A year ago, Vancouver’s Reelhouse attracted the attention of both the independent film community and the Canadian start-up world in providing a credible platform for indie filmmakers to showcase their work in a more immersive online experience than they’d previously been able to.
Somewhere along the way, Warner Brothers took notice. The companies have just announced that Reelhouse will run a three-month sell-through test for five Warner Bros. titles. Unfortunately, they’re territory-limited and inaccessible in Canada. But the boost to Reelhouse may mean great things for the future of film distribution.
Although the digital age has not meant the same kind of wholesale destruction for movies as it has for the music industry, neither has the new world of digital piracy been exactly kind to Hollywood. Faced with a threat, though, big-budget films have historically reacted by differentiating themselves, usually for the better.
When television arrived, so did CinemaScope and Panavision. With the internet, Hollywood has responded by creating spectacles that would be difficult to reproduce in a home theatres. The five films included in the Reelhouse pilot project are The Great Gatsby, Man Of Steel, Argo, the Dark Knight trilogy, and Pacific Rim. The platform will enable viewers to access enhanced content of the type usually available as extras on Blu-ray discs. For Warner Brothers, adding an immersive online layer to a film creates viewer engagement, which increases revenue. Debra Baker, VP of Global Business Development for Warner Bros. Home Entertainment Group says, “Consumers who are engaged with our brands tend to spend more — that’s our hypothesis.”
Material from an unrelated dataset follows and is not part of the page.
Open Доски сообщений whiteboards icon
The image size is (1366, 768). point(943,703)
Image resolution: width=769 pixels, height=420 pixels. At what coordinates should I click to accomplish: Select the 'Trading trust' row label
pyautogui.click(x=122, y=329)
Reelhouse came to Warner Brothers’ attention through their Media Camp accelerator program.
For independent filmmakers, Reelhouse has been developing a very attractive package, offering a very high degree of control over the process of building a community through viewer engagement, increasing the possibility for a filmmaker to gradually construct excitement around a film through all stages of its release. Experience, after all, is difficult to pirate.